Nel suo "curriculum" figurano gli attentati alle ambasciate americane in Tanzania e in Kenya nell'agosto del 1998. Saif al-Adel si troverebbe in Iran, «ospite del regime di Teheran», scrive l'esperto Nathan Sales in un'analisi pubblicata oggi dal think tank americano Atlantic Council. E precisa: «Teheran e al-Qaeda hanno fatto fronte comune negli ultimi anni contro il loro nemico (gli Stati Uniti, ndr.). Dobbiamo tenere un occhio aperto su quale sarà la loro relazione se, come atteso, Saif salirà al vertice di al-Qaeda».
Resta in ogni caso difficile dire, per ora, cosa questo possa significare in termini operativi per l'organizzazione jihadista. Sappiamo che questa ha mantenuto i legami con i propri alleati, talebani in primis - come sembra dimostrare il fatto che il suo leader vivesse con la famiglia in una zona residenziale di Kabul; una circostanza che è difficile anche solo da ipotizzare senza premettere l'approvazione dell'Emirato -, ma pure che non sembra più in grado di condurre le operazioni su vasta scala del passato.
Indipendentemente da quale sia l'attuale "stato di salute" di al-Qaeda, la morte di al-Zawahiri - più stratega e ideologo che leader carismatico - è indubbiamente un duro colpo da assorbire. Il drone americano che lo ha messo nel mirino, domenica mattina, è stato, come detto, chirurgico. Il leader qaedista sarebbe stato colpito sul balcone di casa. Ma gli interrogativi su come si sia arrivati a chiudere il cerchio su di lui, dopo tanti anni, rimangono.
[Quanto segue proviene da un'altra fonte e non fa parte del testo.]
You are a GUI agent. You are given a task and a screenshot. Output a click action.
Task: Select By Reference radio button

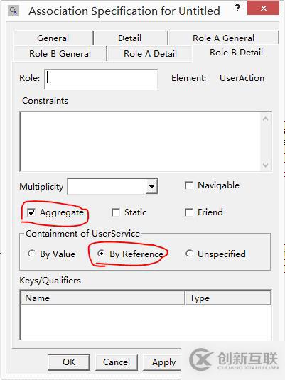tap(101, 254)
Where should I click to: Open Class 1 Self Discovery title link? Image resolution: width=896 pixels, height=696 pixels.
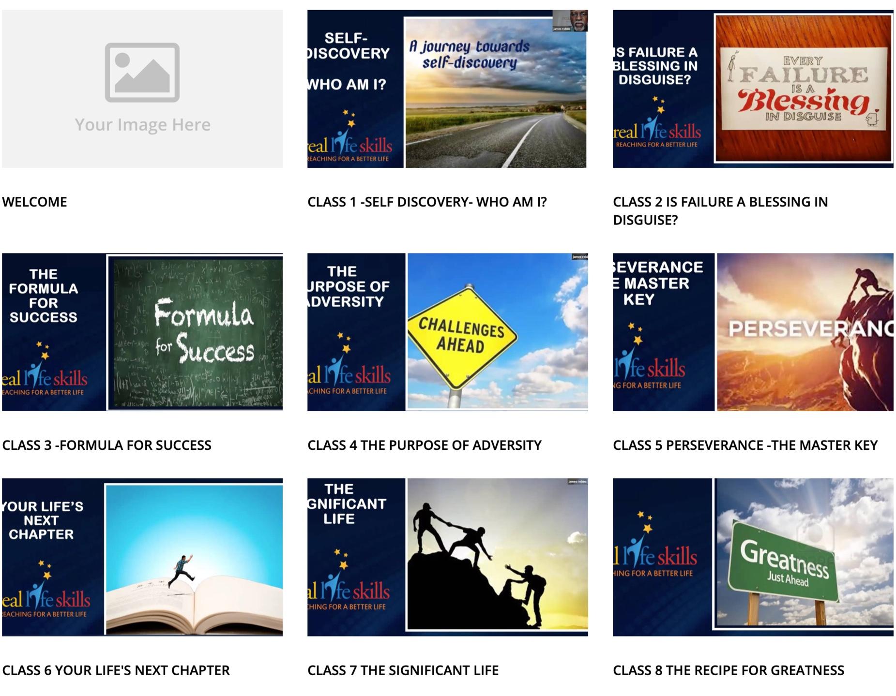click(x=427, y=202)
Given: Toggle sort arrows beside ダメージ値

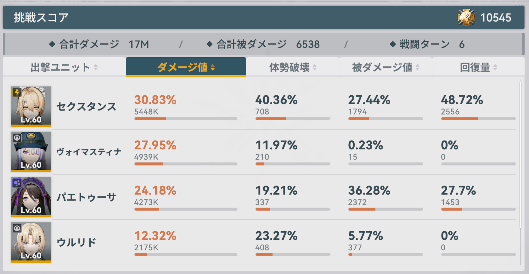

E bene li sintetizza Norman Roule, ex funzionario della CIA e tra le firme del documento pubblicato dall'Atlantic Council. «L'uccisione è stata il risultato di decenni di ricerca? È stato tradito dai talebani, che puntavano alla ricompensa o al sostegno americano per recuperare i beni afghani congelati? Zawahiri ha autorizzato operazioni che hanno falle, da cui è stato possibile risalire alla sua posizione? E da quanto si trovava in quel luogo? Le risposte ad alcune di queste domande - sottolinea Roule - non saranno mai di pubblico dominio».